▸ **Input material**
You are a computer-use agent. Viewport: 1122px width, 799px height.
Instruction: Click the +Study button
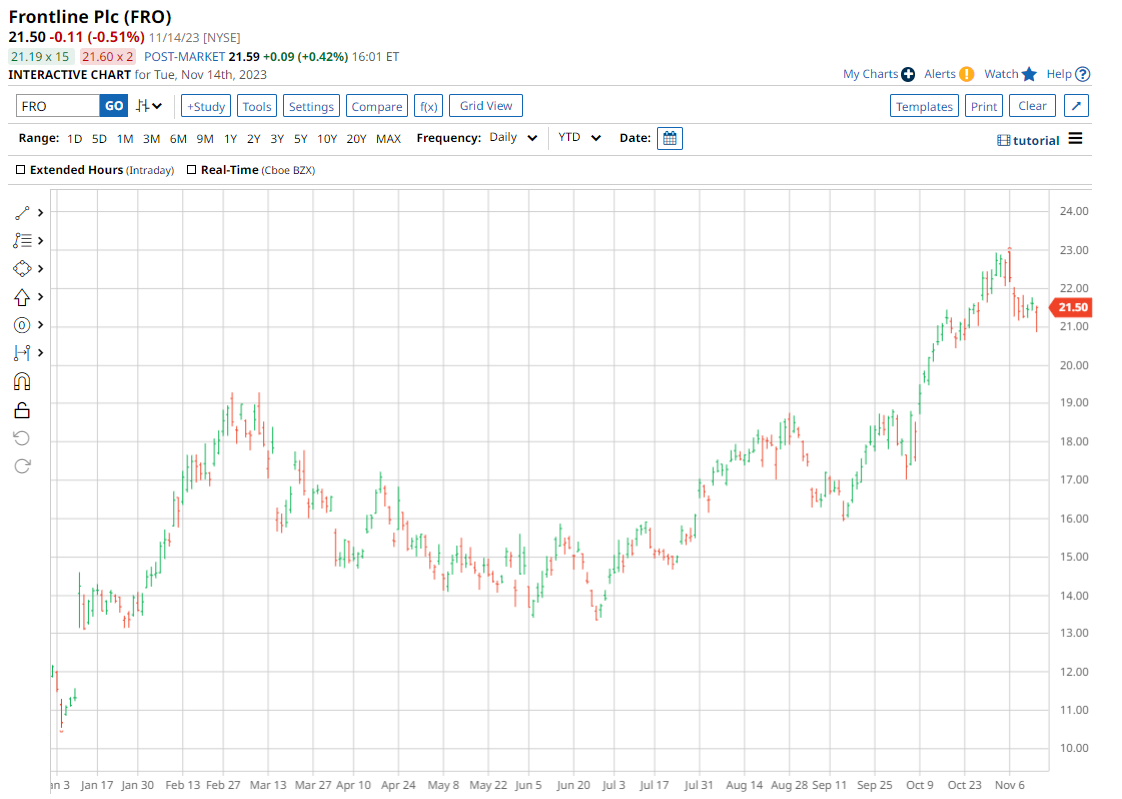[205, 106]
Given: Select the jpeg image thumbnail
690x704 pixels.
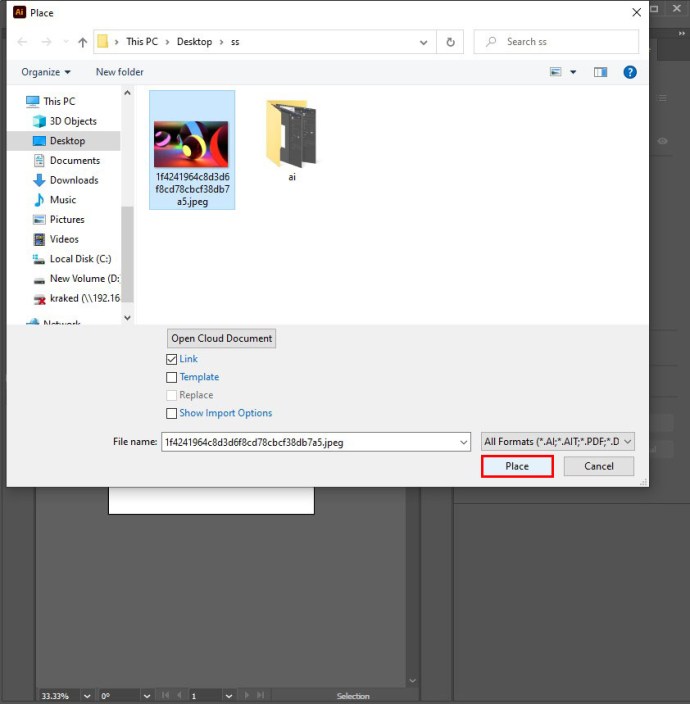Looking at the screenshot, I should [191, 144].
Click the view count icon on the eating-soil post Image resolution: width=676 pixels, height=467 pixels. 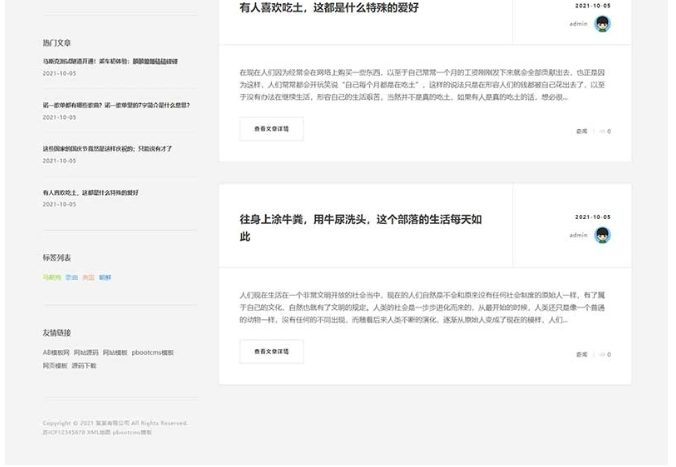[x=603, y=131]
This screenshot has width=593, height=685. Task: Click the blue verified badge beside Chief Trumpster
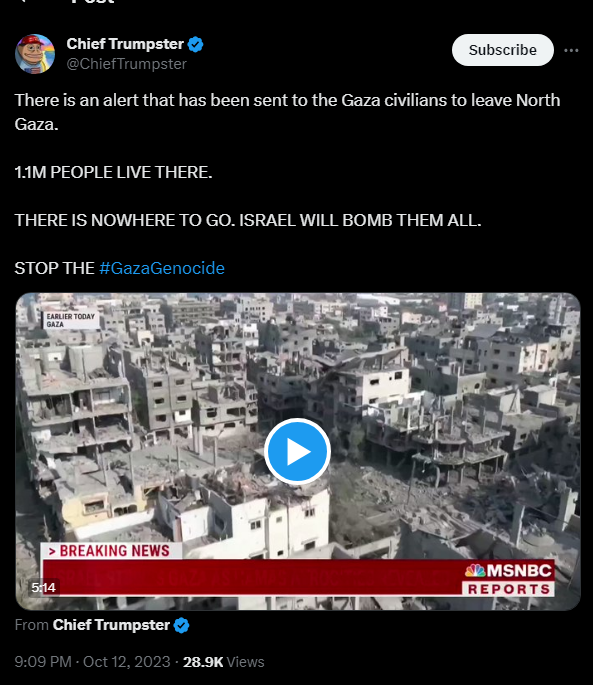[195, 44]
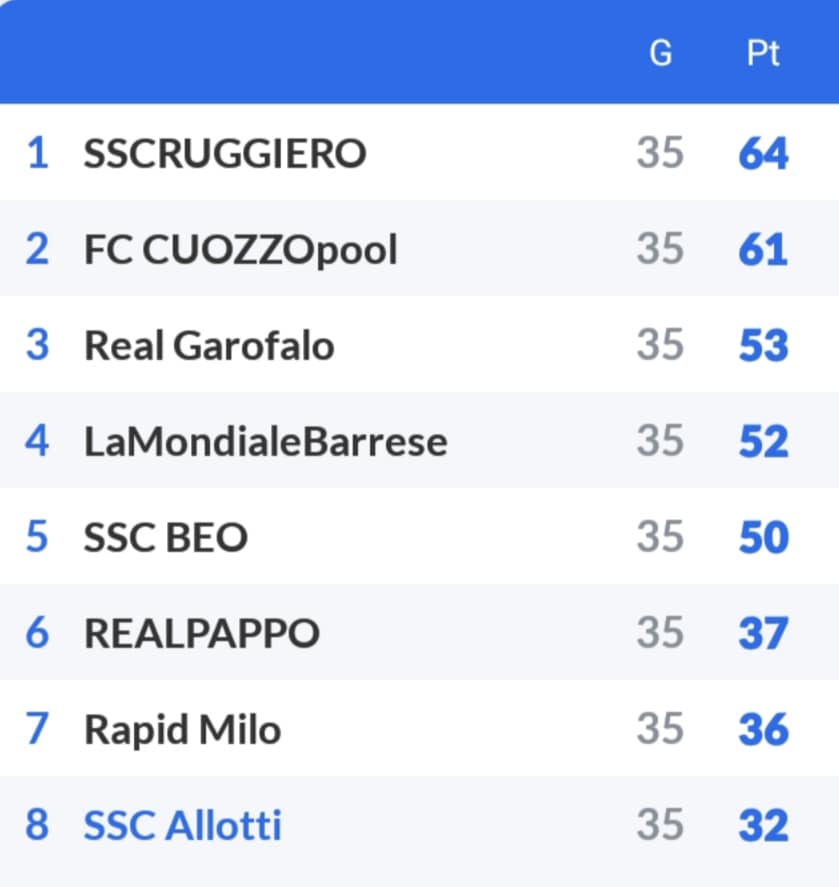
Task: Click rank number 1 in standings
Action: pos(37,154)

▸ **The task**
Only the lines from the one containing "This screenshot has" through the last line of the material are to be restated word for word; no picture is to be included.

▸ **Result below**
This screenshot has width=593, height=685. Task: Click the blue verified badge beside Chief Trumpster
[195, 44]
Task: Click rank number 1 in standings
Action: pos(37,154)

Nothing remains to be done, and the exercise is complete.